Life on the Chrism Trail

Homily for the Twenty-fifth Sunday of Ordinary Time

September 19, 2021
St. Patrick Cathedral
Fort Worth, Texas

Wisdom 2:12, 17-20
Psalm 54: 3-4, 5, 6, 8
James 3:16-4:3
Mark 9:30-37

The reading from the Book of Wisdom today lets us hear the thoughts of the wicked. They devise ways to attack and persecute the just person for opposing them and bringing to light their wickedness; so, they torture and condemn the just to see if God will protect them. “Let us beset the just one, because he is obnoxious to us; he sets himself against our doings, reproaches us for transgressions of the law and charges us with violations of our training. Let us see whether his words be true; let us find out what will happen to him.” The just one is a cause for their own insecurity and fear and they resent him as an adversary.

That the just are protected and blessed by God is a central belief of the Jewish people, but Jesus seems not to align with that since He is the truly just person who is delivered into the hands of the wicked and put to death. The Gospel reading for today is the second time that Jesus predicts this will happen to Him as recorded in the Gospel of Saint Mark. The disciples who believe that Jesus is the Messiah cannot understand how God will let this happen to Him.

Their lack of understanding is illustrated in what they are discussing. They are arguing about who is most important among them. At least they know enough to be embarrassed when Jesus asks about their conversation. It is a natural human tendency to want to be seen and recognized, to be praised and honored, but things don’t work in the normal way for Jesus’ followers. In a kind and gentle way, Jesus calls attention to their misunderstanding.

Jesus reminds them that greatness in His Kingdom is the opposite of greatness in the world. Being great means being the servant of the needs of others whom we should regard as more important than ourselves. This teaching on the true nature of greatness follows upon Jesus’ second prediction of His passion and death. Then to emphasize that lesson, He calls a child to join them. In the ancient world, children were treated as possessions, and they possessed no rights except those that were granted them by having status in their father’s household. Since they were not fully mature, they were considered not fully human, the lowest level of the human community. They are examples of the lowliest and least, the needy and rejected whom we must serve to be great in Jesus’ Kingdom.

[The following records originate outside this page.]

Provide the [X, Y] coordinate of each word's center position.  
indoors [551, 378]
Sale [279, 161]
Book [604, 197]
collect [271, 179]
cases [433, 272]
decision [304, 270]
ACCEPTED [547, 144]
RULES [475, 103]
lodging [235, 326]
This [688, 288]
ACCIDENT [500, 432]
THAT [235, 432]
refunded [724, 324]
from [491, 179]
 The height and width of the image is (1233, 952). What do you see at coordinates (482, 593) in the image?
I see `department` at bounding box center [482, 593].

It is not coincidental that in our post-Christian culture, children have returned to a status of belonging only as property or possessions that are prized only on the contingency of their mother’s choice to give birth and their father’s choice to be involved in their lives. It is essential to our Christian life and discipleship to recognize the unique status of children in Jesus’ Kingdom and our responsibility to treat them accordingly by our own words and actions and by ensuring their right to life and protection from predation.

Serving others, especially the vulnerable and weak, is the key to authentic greatness for our status in the Kingdom of Jesus. Saint James in our second reading identifies that what keeps us from greatness in the Kingdom is our own selfishness and fear, “You covet but do not possess. You kill and envy, but you cannot obtain; you fight and wage war. You do not possess because you do not ask. You ask but do not receive, because you ask wrongly, to spend it on your passions.” In many ways our fear and our refusal to ask for God’s grace to be taught and to do things God’s way are our occasions to sin. Therefore, a child is the example of docility that Christ sets before us for discipleship and the example of Him whom we serve.

Letting go of fear and of ambition for possessions, power and recognition, and desires that feed our self-importance is our first step toward a place in Christ’s Kingdom. True greatness is given when we recognize that our lives have never been our own but belong to Christ present in the vulnerable who need us. When we let go of these fears and ambitions, we can pray with the authentically great and just the words of today’s responsorial psalm, “The Lord upholds my life.”